**Task objective:**
When you reach the line in the listing below that contains "Food Combining (111, 913)", begin returning lines exactly as written, and stop after the line that contains "Identify the click". Return no other lines.

**Data records:**
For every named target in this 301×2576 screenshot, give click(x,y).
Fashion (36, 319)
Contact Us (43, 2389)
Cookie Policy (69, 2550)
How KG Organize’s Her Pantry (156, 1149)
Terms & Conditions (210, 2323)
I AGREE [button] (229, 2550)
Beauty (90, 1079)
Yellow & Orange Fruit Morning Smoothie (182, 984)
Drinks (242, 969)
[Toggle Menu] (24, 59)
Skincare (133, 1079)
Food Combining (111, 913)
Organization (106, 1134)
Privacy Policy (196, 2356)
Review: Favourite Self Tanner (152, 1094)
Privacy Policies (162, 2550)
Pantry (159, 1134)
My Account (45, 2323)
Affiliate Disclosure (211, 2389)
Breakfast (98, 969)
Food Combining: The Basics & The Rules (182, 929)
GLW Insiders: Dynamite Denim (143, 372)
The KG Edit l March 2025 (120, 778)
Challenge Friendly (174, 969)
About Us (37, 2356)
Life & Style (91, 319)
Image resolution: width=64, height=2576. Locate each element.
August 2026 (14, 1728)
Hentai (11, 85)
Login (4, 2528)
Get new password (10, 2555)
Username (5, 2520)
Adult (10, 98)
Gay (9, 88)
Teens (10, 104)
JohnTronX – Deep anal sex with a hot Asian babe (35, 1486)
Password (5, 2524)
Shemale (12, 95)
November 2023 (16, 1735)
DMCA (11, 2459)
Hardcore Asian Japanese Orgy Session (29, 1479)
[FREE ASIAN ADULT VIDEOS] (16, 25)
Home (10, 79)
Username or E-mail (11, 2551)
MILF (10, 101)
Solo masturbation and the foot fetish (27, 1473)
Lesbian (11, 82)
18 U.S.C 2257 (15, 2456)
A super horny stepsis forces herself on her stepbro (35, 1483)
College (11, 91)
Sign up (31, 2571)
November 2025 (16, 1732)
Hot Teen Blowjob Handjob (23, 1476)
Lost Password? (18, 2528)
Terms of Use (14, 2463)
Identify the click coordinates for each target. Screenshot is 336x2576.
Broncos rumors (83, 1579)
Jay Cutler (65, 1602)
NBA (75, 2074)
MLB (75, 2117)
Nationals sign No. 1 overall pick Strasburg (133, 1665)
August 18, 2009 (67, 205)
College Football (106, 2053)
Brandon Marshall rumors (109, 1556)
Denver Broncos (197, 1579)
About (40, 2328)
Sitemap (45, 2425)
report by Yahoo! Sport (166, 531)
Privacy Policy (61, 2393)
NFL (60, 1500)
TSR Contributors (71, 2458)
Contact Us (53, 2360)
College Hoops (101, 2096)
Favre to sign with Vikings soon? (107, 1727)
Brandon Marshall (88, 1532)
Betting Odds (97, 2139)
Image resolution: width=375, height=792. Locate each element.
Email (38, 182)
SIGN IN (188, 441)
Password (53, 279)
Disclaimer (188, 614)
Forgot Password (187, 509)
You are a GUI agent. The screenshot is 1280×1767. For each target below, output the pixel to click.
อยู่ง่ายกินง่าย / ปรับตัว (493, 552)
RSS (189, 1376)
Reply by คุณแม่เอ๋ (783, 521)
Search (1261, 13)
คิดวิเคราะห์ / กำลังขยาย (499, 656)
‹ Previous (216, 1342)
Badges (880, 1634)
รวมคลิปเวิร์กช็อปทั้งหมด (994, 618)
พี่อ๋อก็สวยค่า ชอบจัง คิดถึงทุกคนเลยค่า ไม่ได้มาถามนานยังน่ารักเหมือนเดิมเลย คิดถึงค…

**Solution to the problem:**
Food Combining (111, 913)
Organization (106, 1134)
Privacy Policy (196, 2356)
Review: Favourite Self Tanner (152, 1094)
Privacy Policies (162, 2550)
Pantry (159, 1134)
My Account (45, 2323)
Affiliate Disclosure (211, 2389)
Breakfast (98, 969)
Food Combining: The Basics & The Rules (182, 929)
GLW Insiders: Dynamite Denim (143, 372)
The KG Edit l March 2025 (120, 778)
Challenge Friendly (174, 969)
About Us (37, 2356)
Life & Style (91, 319)
Image resolution: width=64, height=2576. Locate each element.
August 2026 (14, 1728)
Hentai (11, 85)
Login (4, 2528)
Get new password (10, 2555)
Username (5, 2520)
Adult (10, 98)
Gay (9, 88)
Teens (10, 104)
JohnTronX – Deep anal sex with a hot Asian babe (35, 1486)
Password (5, 2524)
Shemale (12, 95)
November 2023 (16, 1735)
DMCA (11, 2459)
Hardcore Asian Japanese Orgy Session (29, 1479)
[FREE ASIAN ADULT VIDEOS] (16, 25)
Home (10, 79)
Username or E-mail (11, 2551)
MILF (10, 101)
Solo masturbation and the foot fetish (27, 1473)
Lesbian (11, 82)
18 U.S.C 2257 (15, 2456)
A super horny stepsis forces herself on her stepbro (35, 1483)
College (11, 91)
Sign up (31, 2571)
November 2025 (16, 1732)
Hot Teen Blowjob Handjob (23, 1476)
Lost Password? (18, 2528)
Terms of Use (14, 2463)
Identify the click coordinates for each target. Screenshot is 336x2576.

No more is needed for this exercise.